When I try to explain politics to my kids, I talk about looking after the little guys. Centre-left parties, I say, like to look after the little guys, the vulnerable and needy, believing that the big guys are strong enough to look after themselves. The centre-right, I explain in dumbed-down Reaganomics (if that’s possible), focuses more on helping the big guys, believing that making them stronger still will, ultimately, help us all.
In the last election, this was turned on its head somewhat. John Key dusted up Labour by shedding the big guy rhetoric and promising to adopt many of Labour’s progressive policies. Just as Dubya did in the 2000 US election, Key promised a blend of compassion and conservatism.
How else do we explain the decision to rush through the 90-day instant sacking legislation before Christmas? The legislation will clearly hurt the little guys, the most vulnerable workers. It appears to be something of which National is not entirely proud – Key neglecting to include it in the list of urgent bills when briefing the press gallery at the Monday post-cabinet press conference. Nor does National want to expose the bill to the scrutiny of select committee submissions and analysis.
It is one of a series of statements and announcements which suggest much more of a reversal from the new progressive consensus than appeared during the campaign.

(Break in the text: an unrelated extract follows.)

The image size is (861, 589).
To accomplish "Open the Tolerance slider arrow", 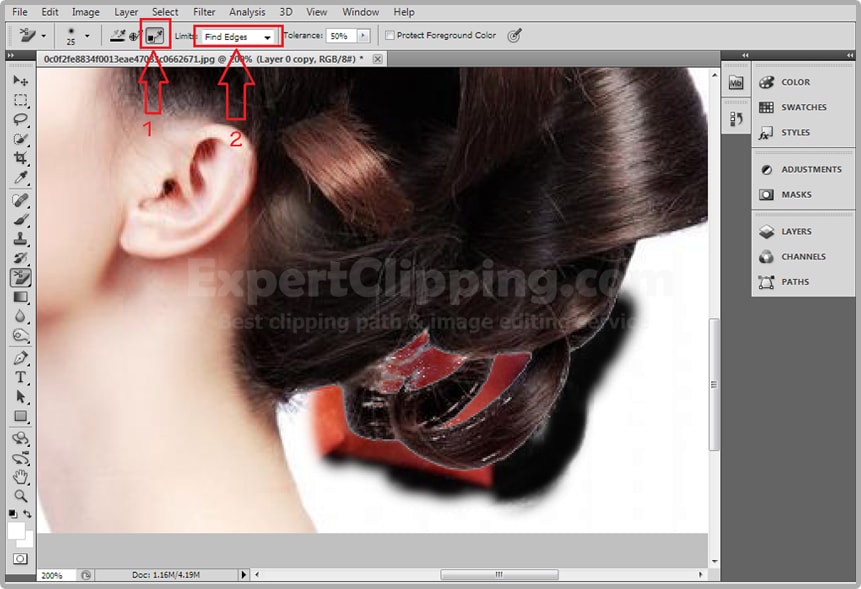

The undermining of ACC, for example, is well underway. Worst case projections have been announced with great fanfare. The appearance of an unsustainable ACC has been established. Editorials have damned the last government for its stewardship of ACC. Commentators have joined in too. The ministerial inquiry will, with little doubt, recommend the opening up of ACC’s business to private competition.
The tragedy is that ACC should be a sacred cow – it is that good a system. It is admired throughout the world. Yes, it has some flaws. Yes, it can lack flexibility. But the public cost of allowing private companies to cherry-pick the most lucrative parts of the business is significant, and will severely undermine the ethos and efficacy of no-fault, universal accident insurance scheme.
The third worrying statement was Phil Heatley’s announcement that a freeze was being put on the state housing stock. With population growth, a freeze is effectively a cut. Moreover, as we head into harsher economic climes, the need for affordable public housing will only increase. Given the government’s likely prescription for local government, we can safely predict that council owned public housing is facing considerable challenges. Capping the state housing stock will exacerbate what is already a problem.
Of a more progressive nature is Tony Ryall’s decision to order the funding of Herceptin. Yet, while it will be popular, it is a dangerous one for a Minister to make. Pharmac’s model provides a transparent and fair system for making thorny decisions on which pharmaceuticals to publicly fund. Emotive lobbying of politicians is a scary way to make such decisions. He might be right – it would be great to see an effective cancer treatment – but the jury is still out on that particular drug’s efficacy, particularly on how long it should be used. Some studies are showing worrying side effects from extended use. A Pandora’s box has been opened by this precedent.
Key’s victory provides him with a considerable store of political capital and his honeymoon has some considerable time to run yet. But hurting-the-little-guy wasn’t part of his Labour-lite mandate, so he needs to be very careful.
Labour and Phil Goff’s strategy is to carefully choose their targets. National is obliging by providing a few.